With the increase in population, and the consequent disappearance of game, man was forced to turn his attention to the crude agriculture which woman had begun to develop. The superior qualities which he had acquired in war and the chase, enabled him slowly to improve on these beginnings and to shape a body of custom which made settled society possible. With man’s leadership in the family the patriarchal form of government developed, and man’s power over woman was sanctioned by custom and law. The woman was stolen, or bought; and while sexual attraction did not play the continuous part which it plays in developed society, it must have done much to protect women from abuse and neglect, at least during the years of girlhood and child-bearing. It is at this point that our historical records begin.

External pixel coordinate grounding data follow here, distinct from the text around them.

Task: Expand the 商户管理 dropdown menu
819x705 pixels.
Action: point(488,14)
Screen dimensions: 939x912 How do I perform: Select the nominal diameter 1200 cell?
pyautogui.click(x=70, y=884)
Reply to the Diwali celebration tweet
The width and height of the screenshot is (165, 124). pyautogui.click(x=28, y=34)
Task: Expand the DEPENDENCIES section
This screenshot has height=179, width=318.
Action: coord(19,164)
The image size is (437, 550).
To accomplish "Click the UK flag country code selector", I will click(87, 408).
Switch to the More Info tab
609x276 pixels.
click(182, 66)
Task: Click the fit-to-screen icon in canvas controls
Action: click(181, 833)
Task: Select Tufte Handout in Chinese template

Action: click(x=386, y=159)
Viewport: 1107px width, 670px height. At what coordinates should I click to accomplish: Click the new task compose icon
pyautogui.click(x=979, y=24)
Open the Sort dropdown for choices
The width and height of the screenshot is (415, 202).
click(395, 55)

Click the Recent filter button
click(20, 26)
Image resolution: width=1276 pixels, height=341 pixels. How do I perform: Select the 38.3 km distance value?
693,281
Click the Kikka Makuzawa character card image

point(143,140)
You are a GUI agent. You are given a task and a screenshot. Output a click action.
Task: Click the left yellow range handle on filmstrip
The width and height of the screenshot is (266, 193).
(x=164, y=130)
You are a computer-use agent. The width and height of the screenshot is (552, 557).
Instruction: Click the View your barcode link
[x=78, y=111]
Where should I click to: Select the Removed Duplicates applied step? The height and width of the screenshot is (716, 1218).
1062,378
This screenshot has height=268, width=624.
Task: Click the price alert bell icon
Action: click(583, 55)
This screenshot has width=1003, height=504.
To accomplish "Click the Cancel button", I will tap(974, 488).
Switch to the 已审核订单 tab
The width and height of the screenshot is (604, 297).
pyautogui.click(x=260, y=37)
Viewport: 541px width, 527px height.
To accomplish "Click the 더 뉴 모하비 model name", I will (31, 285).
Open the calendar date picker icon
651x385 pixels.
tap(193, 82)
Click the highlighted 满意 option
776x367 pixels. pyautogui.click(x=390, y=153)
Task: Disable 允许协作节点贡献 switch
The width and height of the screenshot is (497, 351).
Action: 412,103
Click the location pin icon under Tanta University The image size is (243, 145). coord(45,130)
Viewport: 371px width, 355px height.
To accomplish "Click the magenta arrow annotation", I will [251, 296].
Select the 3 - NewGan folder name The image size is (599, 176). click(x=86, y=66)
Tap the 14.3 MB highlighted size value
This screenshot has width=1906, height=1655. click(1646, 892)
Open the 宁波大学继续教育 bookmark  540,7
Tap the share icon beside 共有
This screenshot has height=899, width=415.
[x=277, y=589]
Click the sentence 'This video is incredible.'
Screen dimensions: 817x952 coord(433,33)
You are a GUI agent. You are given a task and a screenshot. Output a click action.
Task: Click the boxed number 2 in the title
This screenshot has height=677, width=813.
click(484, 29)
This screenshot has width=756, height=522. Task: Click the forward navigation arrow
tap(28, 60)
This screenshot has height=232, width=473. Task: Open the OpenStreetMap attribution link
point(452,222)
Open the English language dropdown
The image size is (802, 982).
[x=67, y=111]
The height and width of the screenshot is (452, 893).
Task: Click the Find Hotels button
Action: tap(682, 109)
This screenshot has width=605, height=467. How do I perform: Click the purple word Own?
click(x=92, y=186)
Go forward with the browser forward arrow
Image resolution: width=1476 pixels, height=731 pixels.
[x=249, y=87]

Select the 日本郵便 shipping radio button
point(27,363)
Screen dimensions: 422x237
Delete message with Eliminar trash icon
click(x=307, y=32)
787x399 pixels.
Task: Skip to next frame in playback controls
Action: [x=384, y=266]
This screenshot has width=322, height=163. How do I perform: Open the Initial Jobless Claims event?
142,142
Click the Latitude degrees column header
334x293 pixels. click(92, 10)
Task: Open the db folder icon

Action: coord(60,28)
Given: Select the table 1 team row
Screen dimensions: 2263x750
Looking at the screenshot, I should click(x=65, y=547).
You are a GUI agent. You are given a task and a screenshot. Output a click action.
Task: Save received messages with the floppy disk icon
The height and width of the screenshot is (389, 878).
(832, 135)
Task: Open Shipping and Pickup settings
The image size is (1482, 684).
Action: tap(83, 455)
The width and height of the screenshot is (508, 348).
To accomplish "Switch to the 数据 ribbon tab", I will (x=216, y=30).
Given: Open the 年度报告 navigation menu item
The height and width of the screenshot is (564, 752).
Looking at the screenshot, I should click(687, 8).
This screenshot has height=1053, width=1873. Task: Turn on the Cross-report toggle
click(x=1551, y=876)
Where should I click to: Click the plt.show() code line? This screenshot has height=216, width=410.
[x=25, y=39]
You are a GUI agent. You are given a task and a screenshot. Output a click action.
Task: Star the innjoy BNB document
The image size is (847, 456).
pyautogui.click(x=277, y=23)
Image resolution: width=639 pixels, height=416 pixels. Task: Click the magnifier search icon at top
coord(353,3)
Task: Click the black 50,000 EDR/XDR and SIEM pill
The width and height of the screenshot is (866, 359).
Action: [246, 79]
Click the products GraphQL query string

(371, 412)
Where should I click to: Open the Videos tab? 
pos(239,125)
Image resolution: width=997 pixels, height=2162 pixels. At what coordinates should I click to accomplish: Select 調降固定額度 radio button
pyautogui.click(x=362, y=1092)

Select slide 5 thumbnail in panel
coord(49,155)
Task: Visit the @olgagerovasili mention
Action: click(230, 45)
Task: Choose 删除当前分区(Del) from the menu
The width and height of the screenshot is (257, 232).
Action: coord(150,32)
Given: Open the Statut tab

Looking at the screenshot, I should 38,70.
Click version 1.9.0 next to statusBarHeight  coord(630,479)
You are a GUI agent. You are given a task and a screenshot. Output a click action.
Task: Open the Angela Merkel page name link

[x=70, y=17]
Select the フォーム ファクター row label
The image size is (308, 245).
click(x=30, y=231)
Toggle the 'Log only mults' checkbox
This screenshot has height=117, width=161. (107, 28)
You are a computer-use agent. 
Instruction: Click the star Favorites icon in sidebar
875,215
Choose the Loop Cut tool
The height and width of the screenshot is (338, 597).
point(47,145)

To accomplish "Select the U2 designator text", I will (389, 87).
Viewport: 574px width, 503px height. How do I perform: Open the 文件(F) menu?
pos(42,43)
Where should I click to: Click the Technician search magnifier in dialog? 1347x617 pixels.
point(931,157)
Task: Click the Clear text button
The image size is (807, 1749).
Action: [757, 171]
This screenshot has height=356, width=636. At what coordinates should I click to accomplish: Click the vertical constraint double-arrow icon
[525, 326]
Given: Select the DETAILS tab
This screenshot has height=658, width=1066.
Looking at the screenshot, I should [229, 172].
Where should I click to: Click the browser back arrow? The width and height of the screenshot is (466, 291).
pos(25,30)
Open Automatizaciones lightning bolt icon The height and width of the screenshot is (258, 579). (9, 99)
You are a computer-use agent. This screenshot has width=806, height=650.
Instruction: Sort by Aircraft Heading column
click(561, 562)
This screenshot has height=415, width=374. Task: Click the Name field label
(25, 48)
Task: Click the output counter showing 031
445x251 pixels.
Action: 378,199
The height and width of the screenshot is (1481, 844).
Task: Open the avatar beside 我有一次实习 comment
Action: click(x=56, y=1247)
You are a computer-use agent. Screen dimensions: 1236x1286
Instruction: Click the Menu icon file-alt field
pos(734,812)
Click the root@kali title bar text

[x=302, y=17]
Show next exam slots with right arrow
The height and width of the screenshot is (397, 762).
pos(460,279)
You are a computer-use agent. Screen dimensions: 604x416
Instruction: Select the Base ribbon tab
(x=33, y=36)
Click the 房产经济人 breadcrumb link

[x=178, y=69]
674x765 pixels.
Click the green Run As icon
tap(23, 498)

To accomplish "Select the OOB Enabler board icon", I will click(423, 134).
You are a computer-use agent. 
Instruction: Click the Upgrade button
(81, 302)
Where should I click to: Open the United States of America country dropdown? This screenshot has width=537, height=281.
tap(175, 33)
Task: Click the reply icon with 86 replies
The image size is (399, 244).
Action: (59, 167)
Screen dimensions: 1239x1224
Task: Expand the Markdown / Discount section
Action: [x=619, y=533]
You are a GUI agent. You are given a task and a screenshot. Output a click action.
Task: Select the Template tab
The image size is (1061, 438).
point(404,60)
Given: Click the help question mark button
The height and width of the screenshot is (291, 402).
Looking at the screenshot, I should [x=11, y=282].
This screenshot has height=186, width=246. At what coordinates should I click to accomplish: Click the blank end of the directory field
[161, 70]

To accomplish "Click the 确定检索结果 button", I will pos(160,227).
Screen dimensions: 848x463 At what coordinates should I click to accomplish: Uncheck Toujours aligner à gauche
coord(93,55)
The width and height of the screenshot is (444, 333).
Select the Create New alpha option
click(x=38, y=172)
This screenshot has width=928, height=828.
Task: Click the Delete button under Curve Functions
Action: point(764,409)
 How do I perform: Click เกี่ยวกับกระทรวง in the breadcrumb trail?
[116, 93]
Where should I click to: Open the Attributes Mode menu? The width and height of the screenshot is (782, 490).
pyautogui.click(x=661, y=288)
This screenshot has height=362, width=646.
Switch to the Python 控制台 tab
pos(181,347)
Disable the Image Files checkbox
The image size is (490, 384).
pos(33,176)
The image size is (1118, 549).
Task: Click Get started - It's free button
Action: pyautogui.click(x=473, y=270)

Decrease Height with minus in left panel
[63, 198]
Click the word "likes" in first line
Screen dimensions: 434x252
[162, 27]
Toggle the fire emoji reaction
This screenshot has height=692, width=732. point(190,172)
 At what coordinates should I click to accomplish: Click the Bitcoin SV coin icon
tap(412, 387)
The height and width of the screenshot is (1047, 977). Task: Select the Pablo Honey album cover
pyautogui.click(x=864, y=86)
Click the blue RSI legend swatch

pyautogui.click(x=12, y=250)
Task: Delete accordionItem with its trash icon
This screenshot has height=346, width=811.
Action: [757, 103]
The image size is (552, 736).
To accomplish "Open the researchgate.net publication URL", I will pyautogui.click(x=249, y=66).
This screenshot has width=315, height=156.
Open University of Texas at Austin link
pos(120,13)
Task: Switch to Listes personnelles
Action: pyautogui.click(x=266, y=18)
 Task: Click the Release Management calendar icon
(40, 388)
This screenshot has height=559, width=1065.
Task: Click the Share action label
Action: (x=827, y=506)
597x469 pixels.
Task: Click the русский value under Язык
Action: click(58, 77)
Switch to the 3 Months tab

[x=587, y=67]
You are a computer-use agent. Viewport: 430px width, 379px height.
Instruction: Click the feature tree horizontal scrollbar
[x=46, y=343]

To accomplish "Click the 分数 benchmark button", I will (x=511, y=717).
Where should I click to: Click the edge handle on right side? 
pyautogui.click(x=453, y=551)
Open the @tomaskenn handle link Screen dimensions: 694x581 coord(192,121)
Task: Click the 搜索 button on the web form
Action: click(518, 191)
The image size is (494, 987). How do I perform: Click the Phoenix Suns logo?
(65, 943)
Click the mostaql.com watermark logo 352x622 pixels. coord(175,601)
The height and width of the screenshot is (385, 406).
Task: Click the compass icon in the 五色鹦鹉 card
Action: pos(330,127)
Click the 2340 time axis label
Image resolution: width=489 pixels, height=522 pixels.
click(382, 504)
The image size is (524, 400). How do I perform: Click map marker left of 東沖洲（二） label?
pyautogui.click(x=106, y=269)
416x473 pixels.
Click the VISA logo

In the pages of Homer, or of the Old Testament, in Tacitus’s “Germania,” or in the writings of Livy, we find woman’s position well defined. True, she stands second to the man, but she is his assistant, not his slave. She must be courted, and while marriage presents are exchanged, she is not bought. In times of emergency, she steps to the front and legislates, judges, or fights. It is possible in the pages of the Old Testament to find women doing everything which men can do. Even where the power is not nominally in her own hands, she often, as in the cases of Penelope or Esther, rules by indirection. Her body and her offspring are protected; and the Hebrew woman of the Proverbs shows us a singularly free and secure industrial position.[16] Such was the condition in primitive Judea, in early Greece, in republican Rome, or among the Germans who invaded southern Europe in the third and fourth centuries of our era.
[16] Proverbs xxxi, 10.
Man’s jealousy of his woman as a source of pleasure and honor to himself, and to his family, must have always acted to limit woman’s freedom, even while it gave her protection and a secure position in society. With the development of settled government in city states, like Athens or early Rome, the necessity for defining citizenship made the family increasingly a political institution. A man’s offspring through slave women, concubines, or “strangers” lived outside the citizen group, and so were negligible; but the citizen woman’s children were citizens, and so she became a jealously guarded political institution. The established family became the test of civic, military, and property rights. The regulations limiting the freedom of girls and women were jealously enforced, since mismating might open the treasures of citizenship to any low born or foreign adventurer.[17]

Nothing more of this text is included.